A BigQuery single region can only query a resource in the same region. For example:

  • The BigQuery single region us-east4 can only query Spanner in us-east4.

In this example, the query processing location is the BigQuery single region.


Spanner federated queries are subject to the following limitations:

  • Performance. A federated query is likely to not be as fast as querying only BigQuery storage. BigQuery needs to wait for the source database to execute the external query and temporarily move data from the external data source to BigQuery. Also, the source database might not be optimized for complex analytical queries.

  • Federated queries are read-only. The external query that is executed in the source database must be read-only. Therefore, DML or DDL statements are not supported.

  • Unsupported data types. If your external query contains a data type that is unsupported in BigQuery, the query fails immediately. You can cast the unsupported data type to a different supported data type.


This section helps you troubleshoot issues you might encounter when sending a federated query to Spanner.

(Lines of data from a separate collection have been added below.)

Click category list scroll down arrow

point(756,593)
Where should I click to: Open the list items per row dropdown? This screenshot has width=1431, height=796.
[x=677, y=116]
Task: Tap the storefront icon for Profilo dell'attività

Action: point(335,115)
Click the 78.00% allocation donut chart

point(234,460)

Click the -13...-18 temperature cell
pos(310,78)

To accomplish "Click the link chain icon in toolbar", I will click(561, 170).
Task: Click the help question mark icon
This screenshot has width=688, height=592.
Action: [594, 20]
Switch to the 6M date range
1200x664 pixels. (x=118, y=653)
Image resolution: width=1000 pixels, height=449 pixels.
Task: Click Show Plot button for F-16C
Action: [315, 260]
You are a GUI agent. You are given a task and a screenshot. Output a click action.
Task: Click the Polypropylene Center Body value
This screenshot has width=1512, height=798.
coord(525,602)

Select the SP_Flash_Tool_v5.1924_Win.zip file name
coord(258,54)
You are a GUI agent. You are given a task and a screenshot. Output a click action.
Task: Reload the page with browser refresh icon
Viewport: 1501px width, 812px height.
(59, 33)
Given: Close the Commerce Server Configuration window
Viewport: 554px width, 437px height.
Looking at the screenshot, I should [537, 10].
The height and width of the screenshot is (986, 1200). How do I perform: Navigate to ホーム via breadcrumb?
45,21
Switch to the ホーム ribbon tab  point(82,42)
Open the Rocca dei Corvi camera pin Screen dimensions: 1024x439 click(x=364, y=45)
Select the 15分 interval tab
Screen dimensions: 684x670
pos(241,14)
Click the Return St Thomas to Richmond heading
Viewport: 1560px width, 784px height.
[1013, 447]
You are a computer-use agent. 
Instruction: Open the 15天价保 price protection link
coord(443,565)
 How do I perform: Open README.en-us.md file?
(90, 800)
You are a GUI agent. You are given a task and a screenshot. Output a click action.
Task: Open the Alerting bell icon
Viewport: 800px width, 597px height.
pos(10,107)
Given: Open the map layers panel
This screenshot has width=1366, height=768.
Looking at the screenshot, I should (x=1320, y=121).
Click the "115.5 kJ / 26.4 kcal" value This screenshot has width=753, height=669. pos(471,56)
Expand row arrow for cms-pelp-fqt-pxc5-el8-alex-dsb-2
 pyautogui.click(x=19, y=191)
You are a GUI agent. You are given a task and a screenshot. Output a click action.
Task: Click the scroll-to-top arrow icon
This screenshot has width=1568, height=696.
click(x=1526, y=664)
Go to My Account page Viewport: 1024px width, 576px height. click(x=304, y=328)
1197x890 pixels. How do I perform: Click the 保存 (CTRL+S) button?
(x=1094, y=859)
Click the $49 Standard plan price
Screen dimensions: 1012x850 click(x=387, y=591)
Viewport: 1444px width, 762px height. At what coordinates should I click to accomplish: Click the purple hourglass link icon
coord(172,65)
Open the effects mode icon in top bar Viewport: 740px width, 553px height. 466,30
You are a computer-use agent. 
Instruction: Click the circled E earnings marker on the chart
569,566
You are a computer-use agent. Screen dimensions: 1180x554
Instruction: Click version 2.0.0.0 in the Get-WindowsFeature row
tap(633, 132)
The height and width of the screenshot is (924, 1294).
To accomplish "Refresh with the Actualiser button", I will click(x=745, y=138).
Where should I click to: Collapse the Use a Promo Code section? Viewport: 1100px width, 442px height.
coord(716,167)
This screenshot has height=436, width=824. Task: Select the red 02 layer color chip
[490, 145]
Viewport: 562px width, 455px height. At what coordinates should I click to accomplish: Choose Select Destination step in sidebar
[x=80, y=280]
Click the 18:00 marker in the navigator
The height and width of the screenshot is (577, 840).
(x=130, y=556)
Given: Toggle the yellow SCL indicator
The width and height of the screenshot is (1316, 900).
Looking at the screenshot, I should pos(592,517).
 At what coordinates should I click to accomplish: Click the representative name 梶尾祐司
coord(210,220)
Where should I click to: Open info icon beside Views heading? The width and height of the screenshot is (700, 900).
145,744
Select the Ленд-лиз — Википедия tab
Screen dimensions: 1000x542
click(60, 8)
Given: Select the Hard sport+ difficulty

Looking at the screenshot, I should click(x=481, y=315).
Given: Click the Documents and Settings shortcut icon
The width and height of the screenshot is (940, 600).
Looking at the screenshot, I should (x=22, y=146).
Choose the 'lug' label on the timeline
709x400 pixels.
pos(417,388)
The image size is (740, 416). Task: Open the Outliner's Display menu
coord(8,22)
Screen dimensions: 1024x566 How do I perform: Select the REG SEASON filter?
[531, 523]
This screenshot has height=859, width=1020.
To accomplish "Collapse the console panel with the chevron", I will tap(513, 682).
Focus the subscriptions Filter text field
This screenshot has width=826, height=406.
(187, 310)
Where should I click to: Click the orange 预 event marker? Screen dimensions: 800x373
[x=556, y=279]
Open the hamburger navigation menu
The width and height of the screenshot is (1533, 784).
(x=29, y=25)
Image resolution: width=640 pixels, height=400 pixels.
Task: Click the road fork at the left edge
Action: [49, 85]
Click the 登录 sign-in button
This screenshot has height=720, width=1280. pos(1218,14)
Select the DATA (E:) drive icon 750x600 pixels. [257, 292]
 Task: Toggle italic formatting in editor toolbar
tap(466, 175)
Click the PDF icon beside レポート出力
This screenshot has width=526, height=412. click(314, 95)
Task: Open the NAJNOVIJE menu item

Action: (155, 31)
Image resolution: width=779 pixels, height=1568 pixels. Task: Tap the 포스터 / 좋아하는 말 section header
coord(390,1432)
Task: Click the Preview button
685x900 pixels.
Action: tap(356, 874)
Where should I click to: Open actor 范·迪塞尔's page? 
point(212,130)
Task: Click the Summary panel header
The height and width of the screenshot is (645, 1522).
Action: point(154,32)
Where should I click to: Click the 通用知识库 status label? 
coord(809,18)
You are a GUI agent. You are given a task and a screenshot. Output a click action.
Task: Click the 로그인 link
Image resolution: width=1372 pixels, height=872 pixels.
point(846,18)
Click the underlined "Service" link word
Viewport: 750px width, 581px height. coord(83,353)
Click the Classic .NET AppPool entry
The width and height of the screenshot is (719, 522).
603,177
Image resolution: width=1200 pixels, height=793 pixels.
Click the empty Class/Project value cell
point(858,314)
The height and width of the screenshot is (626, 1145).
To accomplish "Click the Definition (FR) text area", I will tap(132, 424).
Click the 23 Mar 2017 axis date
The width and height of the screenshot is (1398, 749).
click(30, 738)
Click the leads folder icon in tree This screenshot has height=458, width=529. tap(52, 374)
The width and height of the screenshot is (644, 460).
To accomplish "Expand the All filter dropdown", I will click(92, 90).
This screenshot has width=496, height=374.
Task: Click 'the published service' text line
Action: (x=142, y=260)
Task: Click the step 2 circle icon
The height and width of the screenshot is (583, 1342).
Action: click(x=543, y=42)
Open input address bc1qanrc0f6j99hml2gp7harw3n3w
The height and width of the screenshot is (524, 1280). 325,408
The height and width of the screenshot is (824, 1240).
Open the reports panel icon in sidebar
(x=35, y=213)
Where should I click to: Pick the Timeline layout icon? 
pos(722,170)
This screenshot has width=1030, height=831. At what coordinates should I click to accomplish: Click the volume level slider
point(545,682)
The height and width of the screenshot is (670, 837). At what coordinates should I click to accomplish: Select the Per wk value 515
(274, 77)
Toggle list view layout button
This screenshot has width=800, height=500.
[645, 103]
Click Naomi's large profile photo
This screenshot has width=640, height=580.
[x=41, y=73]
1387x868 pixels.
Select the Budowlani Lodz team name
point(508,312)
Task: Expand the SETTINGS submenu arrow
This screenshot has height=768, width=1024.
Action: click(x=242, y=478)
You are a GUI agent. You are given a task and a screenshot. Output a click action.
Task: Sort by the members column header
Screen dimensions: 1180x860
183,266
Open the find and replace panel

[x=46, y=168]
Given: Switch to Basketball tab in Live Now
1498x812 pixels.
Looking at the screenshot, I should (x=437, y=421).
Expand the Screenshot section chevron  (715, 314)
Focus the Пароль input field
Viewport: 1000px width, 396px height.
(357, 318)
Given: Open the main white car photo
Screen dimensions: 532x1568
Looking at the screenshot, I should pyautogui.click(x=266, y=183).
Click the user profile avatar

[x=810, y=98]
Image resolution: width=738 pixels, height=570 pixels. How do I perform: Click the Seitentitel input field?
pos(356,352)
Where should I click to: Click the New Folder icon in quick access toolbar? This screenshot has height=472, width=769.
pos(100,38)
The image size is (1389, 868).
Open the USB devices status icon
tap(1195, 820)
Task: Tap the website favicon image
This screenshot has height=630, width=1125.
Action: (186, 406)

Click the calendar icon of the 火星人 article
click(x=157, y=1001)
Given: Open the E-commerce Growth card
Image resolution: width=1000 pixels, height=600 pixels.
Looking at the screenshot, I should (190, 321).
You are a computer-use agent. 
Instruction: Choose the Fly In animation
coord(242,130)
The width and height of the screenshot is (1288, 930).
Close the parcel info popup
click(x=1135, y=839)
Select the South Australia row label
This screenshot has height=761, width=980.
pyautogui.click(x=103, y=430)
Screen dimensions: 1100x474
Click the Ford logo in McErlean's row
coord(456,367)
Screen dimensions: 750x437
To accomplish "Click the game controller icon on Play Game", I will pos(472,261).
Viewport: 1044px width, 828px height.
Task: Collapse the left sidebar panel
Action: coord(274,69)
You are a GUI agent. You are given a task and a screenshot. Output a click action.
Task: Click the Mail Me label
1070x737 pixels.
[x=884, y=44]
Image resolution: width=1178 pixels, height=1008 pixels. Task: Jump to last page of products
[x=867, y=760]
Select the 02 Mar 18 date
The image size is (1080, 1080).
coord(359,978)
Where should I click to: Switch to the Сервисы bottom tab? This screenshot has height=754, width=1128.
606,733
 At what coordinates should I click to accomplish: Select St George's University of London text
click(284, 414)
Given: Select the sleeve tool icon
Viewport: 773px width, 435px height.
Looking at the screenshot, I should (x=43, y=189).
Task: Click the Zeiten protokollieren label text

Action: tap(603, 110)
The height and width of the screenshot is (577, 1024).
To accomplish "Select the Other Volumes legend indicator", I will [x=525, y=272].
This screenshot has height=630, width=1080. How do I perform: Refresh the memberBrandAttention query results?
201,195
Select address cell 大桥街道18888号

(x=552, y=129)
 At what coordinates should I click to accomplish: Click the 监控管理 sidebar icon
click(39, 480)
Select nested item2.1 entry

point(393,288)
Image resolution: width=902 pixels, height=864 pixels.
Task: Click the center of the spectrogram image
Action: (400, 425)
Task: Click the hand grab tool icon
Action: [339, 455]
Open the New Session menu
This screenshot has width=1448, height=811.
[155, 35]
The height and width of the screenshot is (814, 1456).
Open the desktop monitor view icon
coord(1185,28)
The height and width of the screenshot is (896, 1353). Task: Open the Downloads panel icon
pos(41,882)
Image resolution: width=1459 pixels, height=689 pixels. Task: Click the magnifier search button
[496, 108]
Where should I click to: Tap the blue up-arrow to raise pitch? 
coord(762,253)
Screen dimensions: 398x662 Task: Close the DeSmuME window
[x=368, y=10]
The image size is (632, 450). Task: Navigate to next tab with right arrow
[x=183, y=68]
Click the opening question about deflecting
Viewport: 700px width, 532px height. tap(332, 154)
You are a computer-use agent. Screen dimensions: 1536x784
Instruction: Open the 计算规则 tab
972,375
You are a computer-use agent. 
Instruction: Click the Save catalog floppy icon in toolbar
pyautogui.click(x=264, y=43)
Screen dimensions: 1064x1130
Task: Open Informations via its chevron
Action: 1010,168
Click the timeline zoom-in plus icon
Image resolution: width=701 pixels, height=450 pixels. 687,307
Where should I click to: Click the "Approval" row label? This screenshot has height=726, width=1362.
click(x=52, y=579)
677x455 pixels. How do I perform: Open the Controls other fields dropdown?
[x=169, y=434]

Issue: Query is not root partitionable.
Resolution: If you configure the connection to read data in parallel, the first operator in the query execution plan must be Distributed Union. To resolve this error, view the query execution plan and rewrite the query. For more information, see Understand how Cloud Spanner executes queries.
Issue: Deadline exceeded.
Resolution: Select the option to read data in parallel and rewrite the query to be root partitionable. For more information, see Understand how Cloud Spanner executes queries.